According to the Michigan Messenger, a former Curduroy Stone patient named Patrick McAlvey released a video in August via Truth Wins Out.  He alleged that Jones subjected him to bizarre treatments that included prolonged hugging sessions so McAlvey could "feel the strength" and "smell the smell" of another man.  There was also a screening of Equus and interrogations about McAlvey's fantasies; he says that Jones grilled him about his penis size, rated different parts of his body on a scale from 1 to 10, and told him to remove his shirt and do push-ups as part of his therapy.

Oh, and McAlvey met Jones when he was in sixth grade.

Jones had come to the boy's middle school to speak about the ex-gay phenomenon, and McAlvey soon began corresponding with the so-called therapist.  By age nineteen, when McAlvey felt that he needed serious therapy in order to cure his homosexuality, he officially became Jones's patient.  Now, at 24, he is openly gay and seemingly quite happy that way. 

It's unclear how many gays Jones "cured" with his methods, though his website contains testimonies from one man and one woman who both consider themselves saved by the ministry.  There's also a statement from Jones himself, titled "From Fantasy To Reality," in which he talks quite candidly about how he was driven to ex-gay therapy after a sexual encounter with his own father.  ("He was thoroughly heterosexual, but he thought all boys explored sexually with others," Jones says.)

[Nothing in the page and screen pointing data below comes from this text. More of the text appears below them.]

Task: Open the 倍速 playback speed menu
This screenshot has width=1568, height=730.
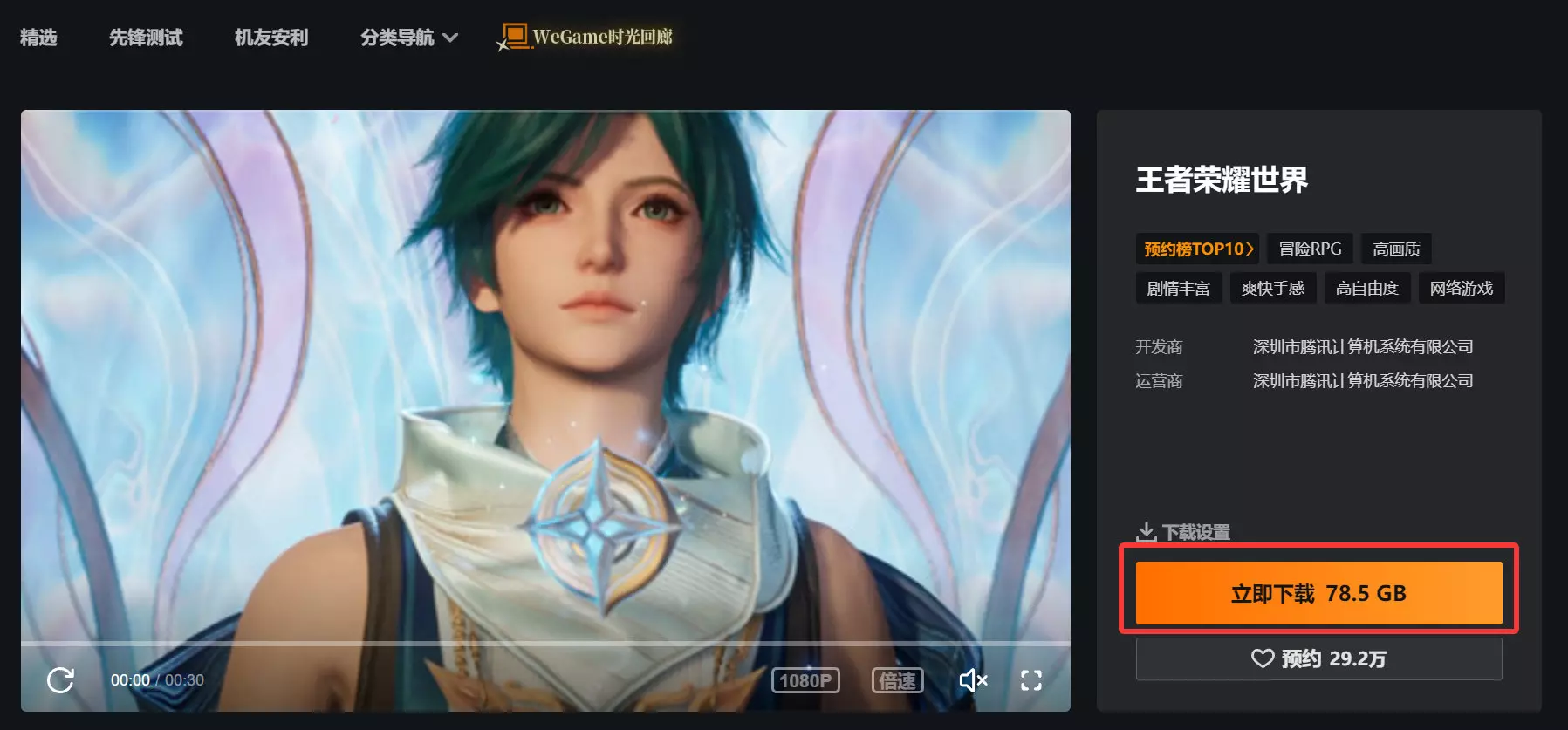Action: coord(897,680)
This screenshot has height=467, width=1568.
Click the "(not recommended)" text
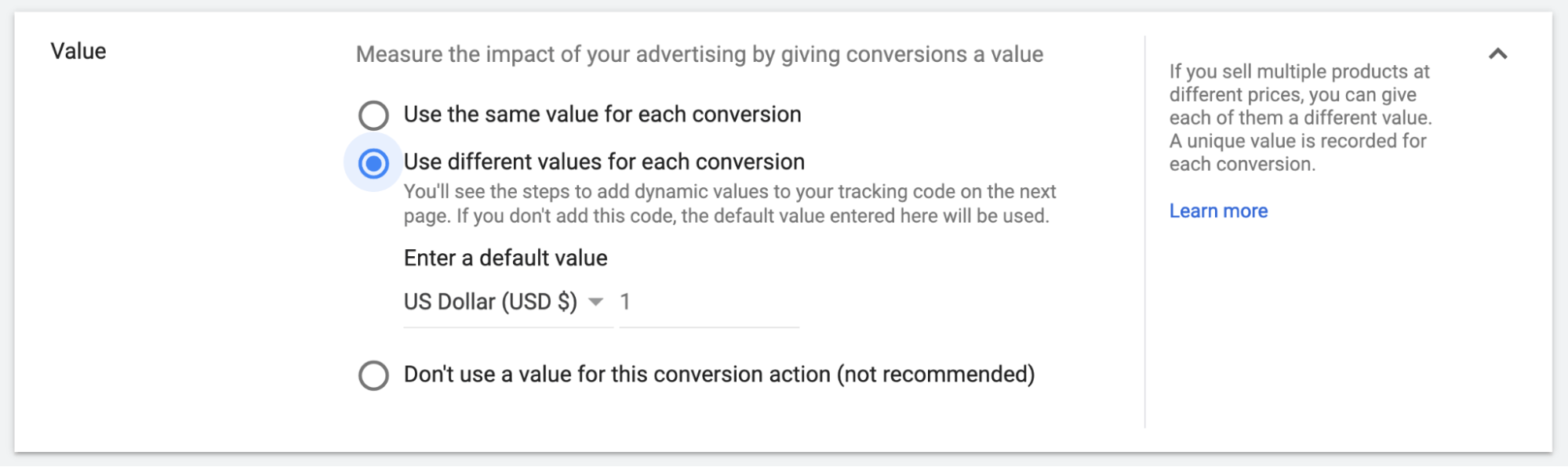(936, 375)
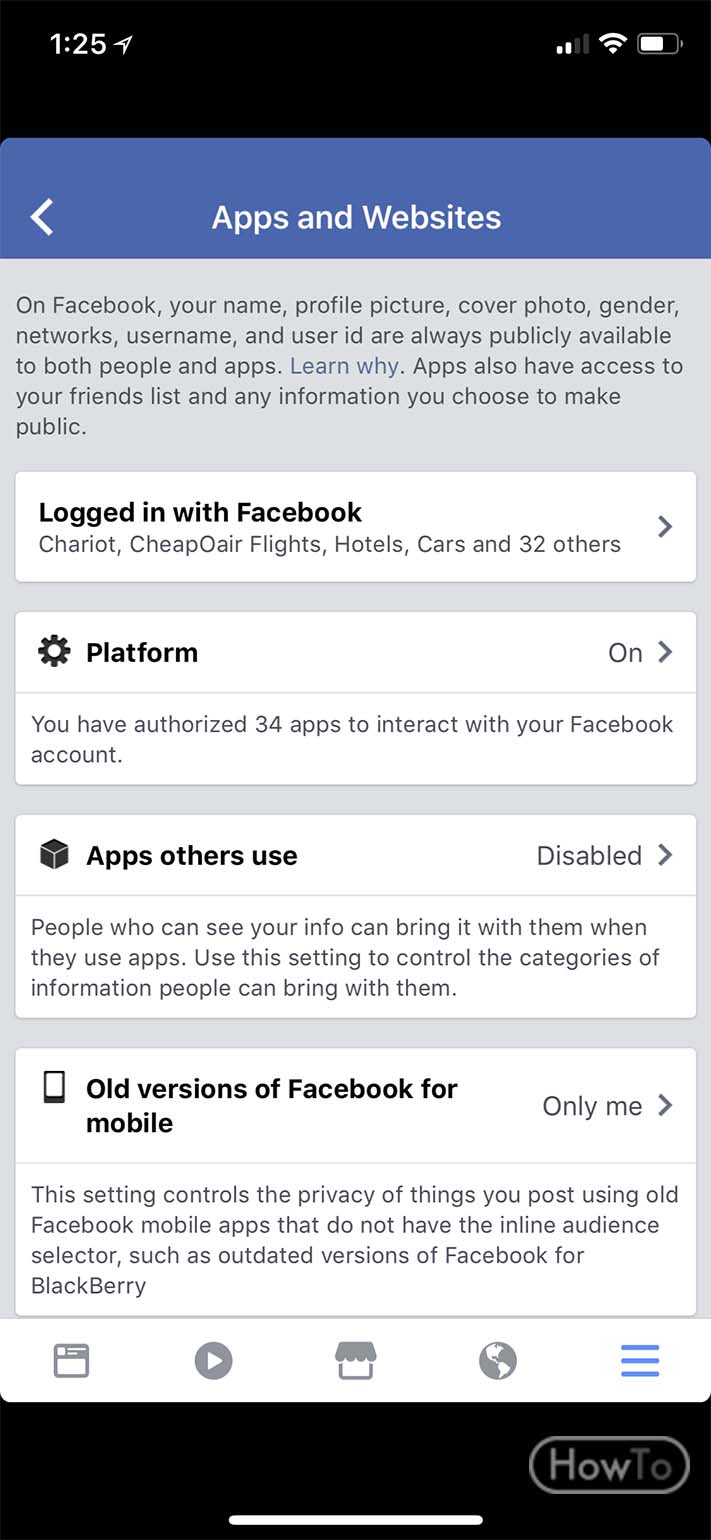Viewport: 711px width, 1540px height.
Task: Tap the mobile phone icon for old versions
Action: (54, 1088)

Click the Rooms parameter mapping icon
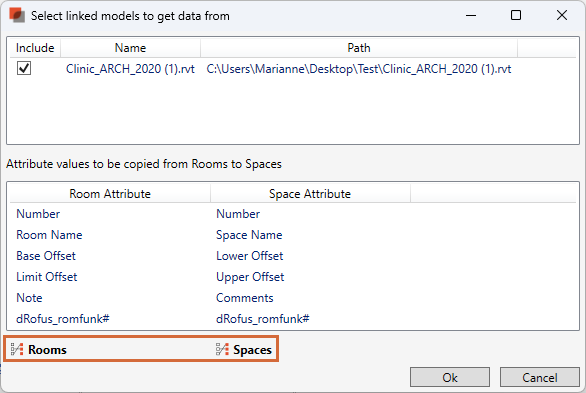click(x=17, y=349)
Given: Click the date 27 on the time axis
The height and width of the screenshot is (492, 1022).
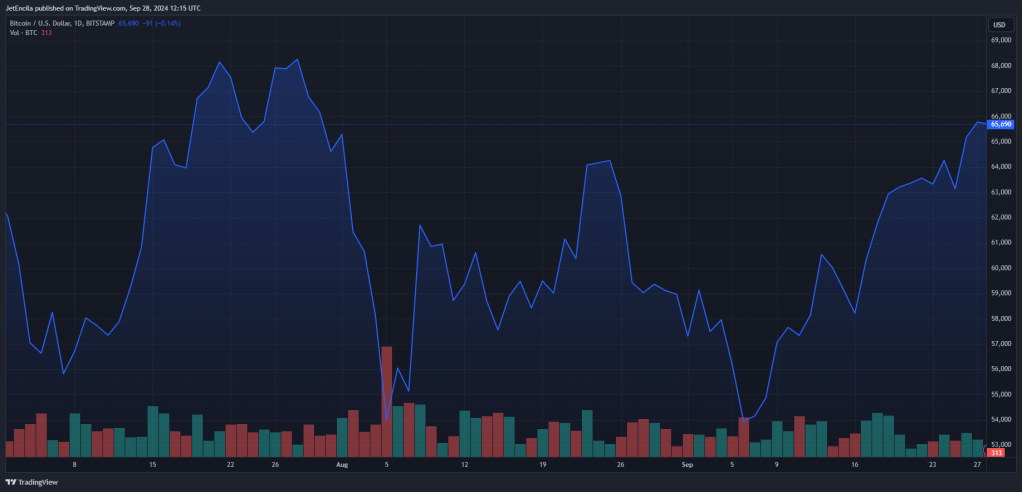Looking at the screenshot, I should [x=978, y=465].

Notably, Curduroy Stone's website is hosted by servers at Michigan State University, and the e-mail address Jones lists on the website is a university one.  (The University shut down cstone@msu.edu in April, so now e-mails are all directed to Jones's personal e-mail address, mijones@msu.edu.)  After receiving complaints about the site's content, MSU twice announced that it would remove Jones's ministry from its servers, but earlier this year changed its mind, saying they had no power to remove the ex-gay site.  Obviously, many Michiganders whose tax dollars fund the University disagree.